The movie opens with a helicopter chasing a dog across the snow in Antarctica. The people in the chopper are trying to shoot the dog or blow it up. Our instinctive reaction is to be horrified: are these people so sick that they like to hunt dogs by chasing them in planes? The dog runs toward an American scientific outpost. The chopper sets down and one of the hunters tries to shoot the dog, but misses and shoots one of the Americans in the leg. He, in turn, is shot by another American. The other hunter fumbles with a grenade, drops it and accidentally blows himself and the helicopter to kingdom come. The dog is safe, but are the Americans?
Kurt Russell leads the cast playing MacReady, or Mac. He’s also a pilot who flies the scientists around wherever they need to go. Wilfred Brimley plays Blair, a doctor, who becomes very concerned about the impact of the shape-shifter. All of the cast are excellent with other standouts being Keith David as Childs who doesn’t want to believe any of this is real and Peter Maloney as George Bennings, a man who is closer to the dogs than any of his colleagues.
The isolation of the Antarctic setting combined with the shape shifter idea really creates a heightened sense of paranoia. We often wonder how well we truly know people, and in this situation that feeling is multiplied by a thousand.

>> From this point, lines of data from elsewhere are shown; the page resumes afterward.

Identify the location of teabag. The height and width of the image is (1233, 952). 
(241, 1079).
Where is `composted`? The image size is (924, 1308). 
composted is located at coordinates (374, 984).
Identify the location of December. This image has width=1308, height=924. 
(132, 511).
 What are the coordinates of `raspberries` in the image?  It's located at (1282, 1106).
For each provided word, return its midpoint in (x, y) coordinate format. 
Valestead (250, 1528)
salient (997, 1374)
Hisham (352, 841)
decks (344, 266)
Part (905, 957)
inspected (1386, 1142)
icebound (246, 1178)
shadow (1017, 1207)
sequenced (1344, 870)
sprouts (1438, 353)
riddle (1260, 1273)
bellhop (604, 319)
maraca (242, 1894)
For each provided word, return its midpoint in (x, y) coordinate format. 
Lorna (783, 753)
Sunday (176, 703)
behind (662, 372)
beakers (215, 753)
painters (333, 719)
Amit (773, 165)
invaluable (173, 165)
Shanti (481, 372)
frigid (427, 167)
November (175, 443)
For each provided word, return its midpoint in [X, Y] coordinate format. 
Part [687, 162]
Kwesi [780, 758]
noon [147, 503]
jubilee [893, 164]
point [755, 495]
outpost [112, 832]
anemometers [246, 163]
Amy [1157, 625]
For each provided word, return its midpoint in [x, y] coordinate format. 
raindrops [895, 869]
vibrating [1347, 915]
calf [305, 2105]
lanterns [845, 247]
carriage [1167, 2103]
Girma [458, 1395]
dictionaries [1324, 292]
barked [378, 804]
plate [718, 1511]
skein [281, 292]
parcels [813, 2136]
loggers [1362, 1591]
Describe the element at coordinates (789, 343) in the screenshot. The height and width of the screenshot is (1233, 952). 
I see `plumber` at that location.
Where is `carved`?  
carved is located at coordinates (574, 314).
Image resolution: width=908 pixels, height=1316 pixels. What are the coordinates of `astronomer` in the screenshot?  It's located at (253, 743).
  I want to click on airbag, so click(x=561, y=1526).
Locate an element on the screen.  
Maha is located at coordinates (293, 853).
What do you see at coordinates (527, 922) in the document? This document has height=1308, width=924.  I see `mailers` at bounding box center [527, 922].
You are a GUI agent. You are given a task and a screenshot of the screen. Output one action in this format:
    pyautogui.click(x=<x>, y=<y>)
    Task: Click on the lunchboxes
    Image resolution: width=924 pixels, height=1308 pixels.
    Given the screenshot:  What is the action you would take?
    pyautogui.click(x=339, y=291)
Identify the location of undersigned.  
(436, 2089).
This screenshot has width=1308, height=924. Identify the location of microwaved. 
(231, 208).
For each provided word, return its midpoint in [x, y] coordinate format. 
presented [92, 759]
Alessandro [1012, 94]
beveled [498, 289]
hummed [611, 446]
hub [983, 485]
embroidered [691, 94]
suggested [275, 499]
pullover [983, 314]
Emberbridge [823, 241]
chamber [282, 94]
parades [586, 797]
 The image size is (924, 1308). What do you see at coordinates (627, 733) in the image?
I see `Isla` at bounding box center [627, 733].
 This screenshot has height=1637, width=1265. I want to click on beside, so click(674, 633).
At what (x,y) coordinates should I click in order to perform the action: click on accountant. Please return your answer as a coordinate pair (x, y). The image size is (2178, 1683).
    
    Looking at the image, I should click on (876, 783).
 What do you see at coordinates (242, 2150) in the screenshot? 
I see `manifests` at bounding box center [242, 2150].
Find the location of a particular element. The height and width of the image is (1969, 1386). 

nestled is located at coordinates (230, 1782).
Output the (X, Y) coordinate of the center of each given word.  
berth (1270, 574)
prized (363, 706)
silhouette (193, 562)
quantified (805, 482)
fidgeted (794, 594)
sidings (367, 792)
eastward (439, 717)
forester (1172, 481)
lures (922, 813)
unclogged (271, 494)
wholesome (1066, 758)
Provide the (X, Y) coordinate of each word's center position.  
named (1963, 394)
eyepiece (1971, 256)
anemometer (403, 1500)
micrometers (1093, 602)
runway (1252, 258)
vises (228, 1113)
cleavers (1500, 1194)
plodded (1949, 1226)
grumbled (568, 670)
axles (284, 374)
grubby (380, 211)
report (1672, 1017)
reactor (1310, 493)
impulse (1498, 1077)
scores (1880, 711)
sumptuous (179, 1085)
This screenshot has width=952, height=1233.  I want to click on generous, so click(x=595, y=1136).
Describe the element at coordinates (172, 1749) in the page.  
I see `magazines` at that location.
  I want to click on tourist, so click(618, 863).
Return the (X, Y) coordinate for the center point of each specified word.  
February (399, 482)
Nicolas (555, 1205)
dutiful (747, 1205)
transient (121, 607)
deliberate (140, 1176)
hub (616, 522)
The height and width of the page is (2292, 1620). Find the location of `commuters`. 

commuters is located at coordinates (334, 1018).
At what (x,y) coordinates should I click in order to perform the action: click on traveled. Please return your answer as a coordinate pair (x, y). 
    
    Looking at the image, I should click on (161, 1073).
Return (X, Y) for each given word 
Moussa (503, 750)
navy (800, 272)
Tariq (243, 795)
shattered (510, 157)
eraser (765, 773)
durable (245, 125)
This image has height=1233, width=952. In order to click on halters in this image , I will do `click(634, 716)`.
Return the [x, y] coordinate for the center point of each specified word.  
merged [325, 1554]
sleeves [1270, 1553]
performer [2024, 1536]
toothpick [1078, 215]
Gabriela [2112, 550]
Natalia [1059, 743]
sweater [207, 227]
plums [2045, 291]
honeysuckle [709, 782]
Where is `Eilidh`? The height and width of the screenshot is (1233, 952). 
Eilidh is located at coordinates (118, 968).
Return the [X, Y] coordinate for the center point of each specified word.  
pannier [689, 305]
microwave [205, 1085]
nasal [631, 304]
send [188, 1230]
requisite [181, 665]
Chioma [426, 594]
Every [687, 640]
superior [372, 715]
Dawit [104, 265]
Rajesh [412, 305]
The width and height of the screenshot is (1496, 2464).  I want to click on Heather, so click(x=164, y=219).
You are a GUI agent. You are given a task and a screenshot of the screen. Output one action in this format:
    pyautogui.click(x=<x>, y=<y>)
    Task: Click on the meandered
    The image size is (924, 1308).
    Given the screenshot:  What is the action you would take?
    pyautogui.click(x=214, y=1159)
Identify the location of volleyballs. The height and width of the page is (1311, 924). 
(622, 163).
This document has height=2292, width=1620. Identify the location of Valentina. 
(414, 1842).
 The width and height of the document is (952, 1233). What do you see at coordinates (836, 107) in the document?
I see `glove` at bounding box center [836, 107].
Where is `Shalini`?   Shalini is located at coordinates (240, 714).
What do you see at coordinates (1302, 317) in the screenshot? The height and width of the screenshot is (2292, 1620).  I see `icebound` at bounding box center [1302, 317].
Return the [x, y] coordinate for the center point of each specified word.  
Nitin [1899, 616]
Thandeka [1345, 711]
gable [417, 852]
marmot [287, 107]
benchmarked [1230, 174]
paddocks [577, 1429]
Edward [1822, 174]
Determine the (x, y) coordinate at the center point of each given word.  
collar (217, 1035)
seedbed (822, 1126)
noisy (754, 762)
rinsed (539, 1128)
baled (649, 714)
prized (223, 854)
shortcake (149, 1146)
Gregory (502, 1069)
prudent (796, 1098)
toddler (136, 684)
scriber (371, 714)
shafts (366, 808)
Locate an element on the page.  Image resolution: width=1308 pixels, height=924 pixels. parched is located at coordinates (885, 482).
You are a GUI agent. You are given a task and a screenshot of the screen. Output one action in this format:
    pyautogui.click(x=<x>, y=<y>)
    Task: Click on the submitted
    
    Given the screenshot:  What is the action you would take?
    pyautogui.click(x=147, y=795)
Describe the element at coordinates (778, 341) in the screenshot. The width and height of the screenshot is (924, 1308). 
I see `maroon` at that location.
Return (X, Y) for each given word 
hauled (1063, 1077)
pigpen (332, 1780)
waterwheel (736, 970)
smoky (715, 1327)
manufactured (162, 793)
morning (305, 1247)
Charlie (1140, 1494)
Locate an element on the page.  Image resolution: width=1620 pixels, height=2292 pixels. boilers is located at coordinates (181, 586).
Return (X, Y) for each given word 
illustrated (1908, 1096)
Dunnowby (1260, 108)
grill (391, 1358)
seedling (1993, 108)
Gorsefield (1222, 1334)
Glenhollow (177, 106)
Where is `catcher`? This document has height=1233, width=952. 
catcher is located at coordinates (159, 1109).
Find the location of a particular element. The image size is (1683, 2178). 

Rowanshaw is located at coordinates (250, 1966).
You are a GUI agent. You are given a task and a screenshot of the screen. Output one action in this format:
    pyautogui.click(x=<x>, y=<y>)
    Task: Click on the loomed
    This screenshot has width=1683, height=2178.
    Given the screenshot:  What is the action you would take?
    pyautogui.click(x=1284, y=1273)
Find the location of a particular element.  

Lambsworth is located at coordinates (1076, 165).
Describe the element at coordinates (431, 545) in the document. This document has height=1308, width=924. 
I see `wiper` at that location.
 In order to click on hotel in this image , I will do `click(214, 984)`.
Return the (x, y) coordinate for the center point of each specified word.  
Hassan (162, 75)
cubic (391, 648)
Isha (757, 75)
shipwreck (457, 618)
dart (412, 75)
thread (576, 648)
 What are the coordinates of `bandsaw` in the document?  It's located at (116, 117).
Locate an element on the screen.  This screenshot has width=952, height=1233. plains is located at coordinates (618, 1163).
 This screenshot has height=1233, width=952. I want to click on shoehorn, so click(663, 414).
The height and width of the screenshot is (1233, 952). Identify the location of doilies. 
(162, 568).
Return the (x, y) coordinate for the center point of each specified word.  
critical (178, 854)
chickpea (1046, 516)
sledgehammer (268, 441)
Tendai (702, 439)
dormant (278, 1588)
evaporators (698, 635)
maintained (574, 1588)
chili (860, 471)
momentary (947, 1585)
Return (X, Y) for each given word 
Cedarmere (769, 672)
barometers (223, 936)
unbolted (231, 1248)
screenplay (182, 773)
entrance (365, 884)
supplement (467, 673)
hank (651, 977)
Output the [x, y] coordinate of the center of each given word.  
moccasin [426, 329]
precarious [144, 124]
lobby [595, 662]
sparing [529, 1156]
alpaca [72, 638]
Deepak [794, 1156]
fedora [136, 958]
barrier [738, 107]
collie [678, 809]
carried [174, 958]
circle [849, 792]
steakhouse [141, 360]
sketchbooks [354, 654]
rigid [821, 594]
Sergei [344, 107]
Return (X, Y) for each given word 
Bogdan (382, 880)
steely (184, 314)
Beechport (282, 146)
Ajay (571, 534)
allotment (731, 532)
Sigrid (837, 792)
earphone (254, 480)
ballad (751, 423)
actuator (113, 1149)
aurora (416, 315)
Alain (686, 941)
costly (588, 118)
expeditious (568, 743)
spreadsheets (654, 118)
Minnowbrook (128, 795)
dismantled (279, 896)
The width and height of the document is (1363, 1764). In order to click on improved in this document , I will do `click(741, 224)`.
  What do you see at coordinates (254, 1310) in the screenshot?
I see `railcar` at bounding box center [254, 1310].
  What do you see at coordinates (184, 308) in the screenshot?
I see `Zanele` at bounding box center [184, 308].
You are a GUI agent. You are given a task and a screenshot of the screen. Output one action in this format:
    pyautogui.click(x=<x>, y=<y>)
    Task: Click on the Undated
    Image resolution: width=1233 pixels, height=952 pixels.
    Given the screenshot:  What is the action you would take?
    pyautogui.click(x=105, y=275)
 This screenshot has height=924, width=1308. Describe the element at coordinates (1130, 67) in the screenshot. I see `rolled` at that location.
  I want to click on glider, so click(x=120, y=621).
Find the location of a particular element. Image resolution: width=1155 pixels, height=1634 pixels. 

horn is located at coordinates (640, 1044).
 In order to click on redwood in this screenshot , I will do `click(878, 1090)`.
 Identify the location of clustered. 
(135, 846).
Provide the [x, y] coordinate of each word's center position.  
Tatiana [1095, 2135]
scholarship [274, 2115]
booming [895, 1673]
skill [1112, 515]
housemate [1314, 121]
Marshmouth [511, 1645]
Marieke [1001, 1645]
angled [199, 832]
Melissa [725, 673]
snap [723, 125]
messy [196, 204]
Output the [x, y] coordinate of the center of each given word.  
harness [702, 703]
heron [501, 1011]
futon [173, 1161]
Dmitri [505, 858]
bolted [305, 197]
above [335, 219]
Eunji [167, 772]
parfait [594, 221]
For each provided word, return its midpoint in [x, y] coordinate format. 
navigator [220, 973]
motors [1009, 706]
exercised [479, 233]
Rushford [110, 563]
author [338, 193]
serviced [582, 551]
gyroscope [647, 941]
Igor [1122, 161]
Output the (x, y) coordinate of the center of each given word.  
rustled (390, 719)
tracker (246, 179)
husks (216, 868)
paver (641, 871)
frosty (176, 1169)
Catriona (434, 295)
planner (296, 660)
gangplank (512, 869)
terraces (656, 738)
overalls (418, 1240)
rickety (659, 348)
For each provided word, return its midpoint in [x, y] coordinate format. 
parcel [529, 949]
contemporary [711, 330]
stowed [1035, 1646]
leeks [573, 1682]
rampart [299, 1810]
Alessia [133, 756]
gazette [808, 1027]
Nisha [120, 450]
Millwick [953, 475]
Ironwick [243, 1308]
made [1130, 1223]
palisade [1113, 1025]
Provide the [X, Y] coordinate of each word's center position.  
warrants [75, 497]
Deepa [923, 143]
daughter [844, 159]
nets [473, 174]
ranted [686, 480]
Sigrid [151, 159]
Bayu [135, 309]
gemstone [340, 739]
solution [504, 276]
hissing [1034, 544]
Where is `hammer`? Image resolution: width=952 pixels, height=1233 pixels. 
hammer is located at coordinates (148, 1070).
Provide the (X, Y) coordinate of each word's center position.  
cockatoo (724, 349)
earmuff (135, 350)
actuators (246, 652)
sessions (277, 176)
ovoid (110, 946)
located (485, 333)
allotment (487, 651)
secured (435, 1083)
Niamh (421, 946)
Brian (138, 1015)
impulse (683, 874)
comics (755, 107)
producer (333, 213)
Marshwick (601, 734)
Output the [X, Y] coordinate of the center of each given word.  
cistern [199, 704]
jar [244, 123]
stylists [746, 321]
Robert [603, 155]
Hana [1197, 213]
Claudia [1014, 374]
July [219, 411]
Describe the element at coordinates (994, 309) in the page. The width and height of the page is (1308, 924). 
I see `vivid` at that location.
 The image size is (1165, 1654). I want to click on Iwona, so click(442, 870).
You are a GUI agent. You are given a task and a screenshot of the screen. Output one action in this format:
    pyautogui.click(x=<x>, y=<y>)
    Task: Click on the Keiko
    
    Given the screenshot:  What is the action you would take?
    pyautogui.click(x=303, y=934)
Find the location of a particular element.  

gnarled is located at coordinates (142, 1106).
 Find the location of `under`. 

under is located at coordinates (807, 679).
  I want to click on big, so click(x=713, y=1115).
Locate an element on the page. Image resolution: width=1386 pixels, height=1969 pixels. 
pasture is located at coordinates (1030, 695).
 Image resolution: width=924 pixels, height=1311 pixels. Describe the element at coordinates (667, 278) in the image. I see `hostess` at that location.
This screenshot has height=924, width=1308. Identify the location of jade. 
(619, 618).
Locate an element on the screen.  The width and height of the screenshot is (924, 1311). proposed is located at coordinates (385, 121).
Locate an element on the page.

The only thing I didn’t really like about this film was its gore factor. This is a very visceral movie. It ranks right up there with Alien for some of the most gruesome special effects. Skin rips, blood splatters, organs explode. I really like the sense that you can’t trust anyone. As John Carpenter says in the special features documentary, it’s a bit like Agatha Christie’s And Then There Was None. Part of the fun lies in figuring out who is going to die, who is going to survive, and who is not who they say they are. It just wish they had toned down the special effects a notch. Oh well, I’m sure that’s what other people like the best – different strokes for different folks.
There was an early Season One episode of The X Files, “Ice,” that paid homage to this movie. You have the first scientific team that gets destroyed, and you have another investigating to find out what happened. There’s an infected dog, people are “not what they are.” Mulder and Scully pull guns on each other and have to decide whether or not they can trust one another. It’s one of the show’s best episodes and they do it with style, class and a lower gross out factor. Hmm, I think I might even like “Ice” better than The Thing.